Da hofft die Wissenschaft auch von Juristen wie Steinhauer, der den Interessen von Bildung und Wissenschaft ja sehr nahe steht, auf konstruktive und nicht nur auf ein konservatives Verständnis von Wissenschaftsfreiheit setzende (abwehrende) Vorschläge. Dabei dürfen zur Abwechslung auch mal durchaus informationsethische Argumente eine Rolle spielen.

Comments (1)

 

  1. Ich bin schon verschiedentlich darauf angesprochen worden, ob ich eine Einschränkung von Wissenschaftsfreiheitim Rahmen von Gesetzen wirklich für verfassungskonform halte.
    In der Tat tue ich das, und das kann auch intensiv belegt werden. Ich zitiere hier aus dem BGH-Urteil vom 18.9.2007 mit Bezug auf
    “Die Regelung der “positiven Publikationsfreiheit” des Hochschullehrers in § 42 Nr. 1 ArbNErfG in der Fassung des Gesetzes zur Änderung des Gesetzes über Arbeitnehmererfindungen vom 18. Januar 2002 (BGBl. 2002 I S. 414) verstößt nicht gegen Art. 5 Abs. 3 GG.”

====

*AUFGABE*:
Schreiben Sie den Text über Wissenschaftsfreiheit im Anschluss an seinen letzten Satz weiter. Die Daten haben eine andere Herkunft als der Text über Wissenschaftsfreiheit.

*DATENZEILEN*:

====

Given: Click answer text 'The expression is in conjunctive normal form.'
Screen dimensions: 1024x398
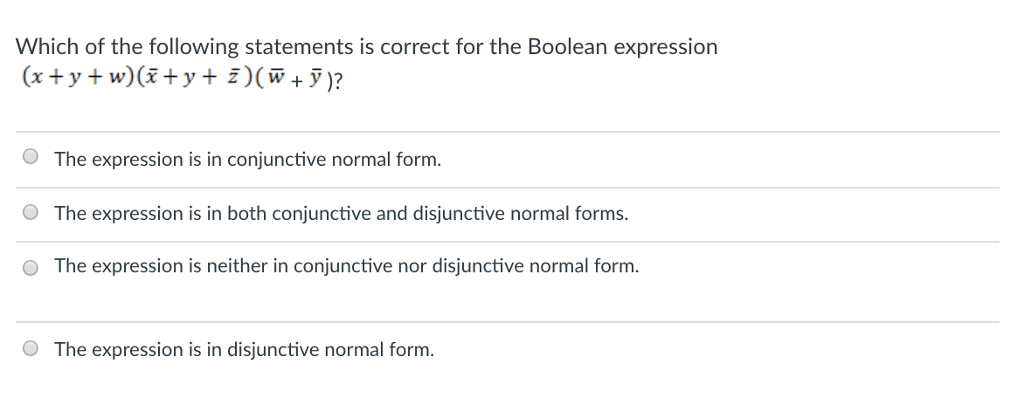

====

*ANTWORT*:
    Dort heißt es u.a.:
    “Die Freiheit von Forschung und Lehre gebietet es allerdings nicht, dass der Hochschullehrer auch Inhaber der Verwertungsrechte an seinen Forschungsergebnissen zu sein oder zu bleiben hat (so zutreffend die Gesetzesbegründung BT-Drucks. 14/ 5975, S. 5; vgl. Leuze in Reimer/ Schade/ Schippel, Das Recht der Arbeitnehmererfindung, 7. Aufl. 2000, Rdn. 16 zu § 42). Die wirtschaftliche Zuordnung von geistigen Leistungen des Hochschullehrers fällt in den Normbereich des Art. 14 Abs. 1 Satz 1 GG, nicht des Art. 5 Abs. 3 GG (vgl. nur BVerfGE 36, 280, 291 = GRUR 1974, 142).”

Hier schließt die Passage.